Single-crystal X-ray diffraction datasets for the low-temperature phase of hypoxantinium nitrate hydrate

The crystals of the title compound were investigated by means of X-ray diffraction at ten different temperatures in the range of 20 K to 220 K. The dataset contains twenty zip files: _raw with unprocessed diffraction data from hypoxanthinium nitrate hydrate. _model with the final structure model obtained from the raw data. ##Crystallization The 0.05 g of pure hypoxanthine (powder, Sigma-Aldrich) was dissolved in a solution consisting of 30 ml of distilled water and 5.2 ml of 65% nitric acid. The beaker with the mixture was left covered with parafilm under a fume hood for three days, after which the crystals appeared. ##Data collection The data were collected using Agilent Technologies SuperNova four-circle diffractometer equipped with a micro-focus sealed tube and Eos CCD detector. The temperature was controlled by Oxford Cryosystems low-temperature nitrogen gas-flow device. The 20K temperature was provided by CRYOCOOL-LHe gas stream cooler. ##Structure solution and refinement The determination of unit cell, data reduction and absorption correction were performed in software provided with the diffractometer - using CrysAlis PRO Version 1.171.38.46. The structure solution and refinement was performed within Olex2 graphical environment. For the solution ShelXT with intrinsic phasing was used. For refinement ShelXL with least squares. Almost all hydrogen atoms were located in the difference map and refined freely – in cases where free refinement was not possible, the hydrogens were refined as riding on their respective heavy atom. ##Model description The hypoxanthinium nitrate hydrate crystallizes in P21/n space group, and is a non-merohedral twin with the second twin domain rotated by 180° around the a axis with respect to the original lattice. The asymmetric unit contains one hypoxanthinium cation, nitrate anion and water molecule.
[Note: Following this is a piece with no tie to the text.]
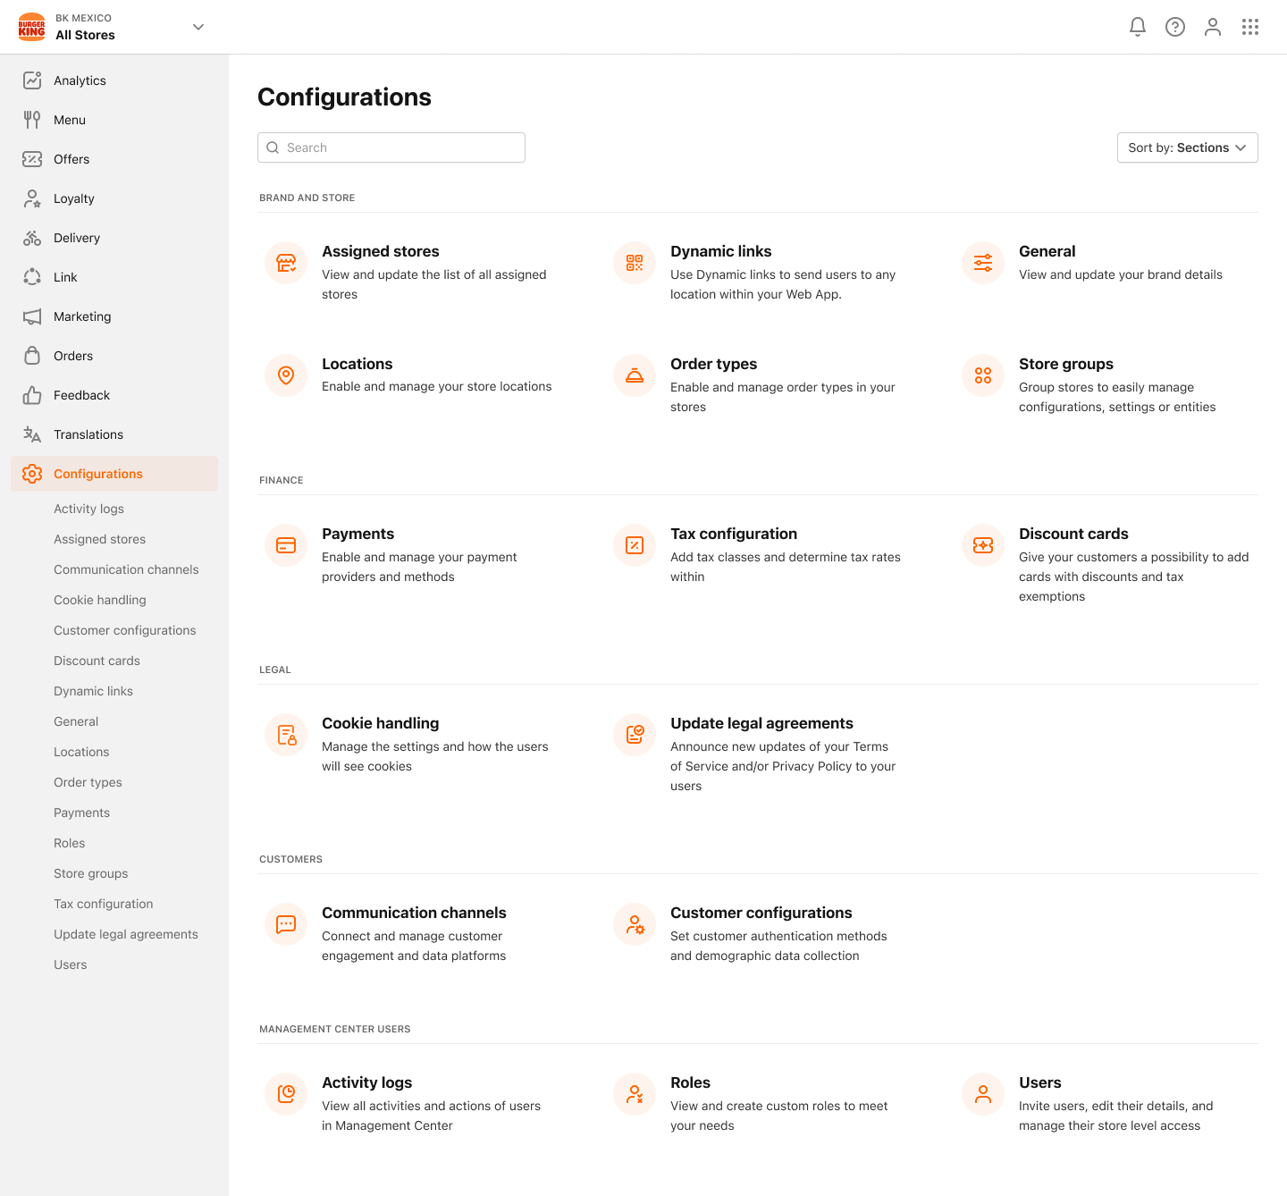Screen dimensions: 1287x1196
Task: Select the Delivery scooter icon
Action: click(x=32, y=238)
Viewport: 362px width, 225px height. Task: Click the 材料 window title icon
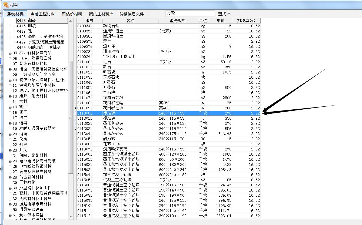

本研究采用X射线衍射（X-ray diffraction）技术，在20 K至220 K的温度范围内，于10个不同温度点下对标题化合物的晶体开展了表征。本数据集包含20个压缩文件：_raw 文件夹存储硝酸次黄嘌呤水合物的未处理衍射数据，_model 文件夹存储由原始数据解析得到的最终结构模型。 ### 结晶过程 称取0.05 g 纯次黄嘌呤（粉末，Sigma-Aldrich品牌），将其溶解于由30 mL 蒸馏水与5.2 mL 65%硝酸组成的混合溶液中。将盛有该混合液的烧杯用parafilm封口膜覆盖后，置于通风橱内静置三日，期间析出目标晶体。 ### 数据采集 数据采集使用安捷伦科技（Agilent Technologies）SuperNova 四圆衍射仪，该仪器配备微焦点密封靶管与Eos CCD探测器。温度控制采用Oxford Cryosystems 低温氮气气流装置；20 K的温度条件则通过CRYOCOOL-LHe 氦气流冷却器实现。 ### 结构解析与精修 晶胞参数测定、数据约简与吸收校正均使用衍射仪配套软件CrysAlis Pro 版本1.171.38.46 完成。结构解析与精修工作在Olex2 图形化环境中开展：结构解析采用ShelXT 本征相位法，精修则采用ShelXL 最小二乘法。绝大多数氢原子可通过差分傅里叶图定位并自由精修；对于无法自由精修的氢原子，则将其约束于对应重原子上进行骑乘式精修。 ### 模型描述 硝酸次黄嘌呤水合物晶体属于P2₁/n 空间群，为非整比孪晶（non-merohedral twin），其第二孪晶畴相对于原始晶格沿a轴旋转180°。该晶体的不对称单元包含1个次黄嘌呤阳离子、1个硝酸根阴离子与1个水分子。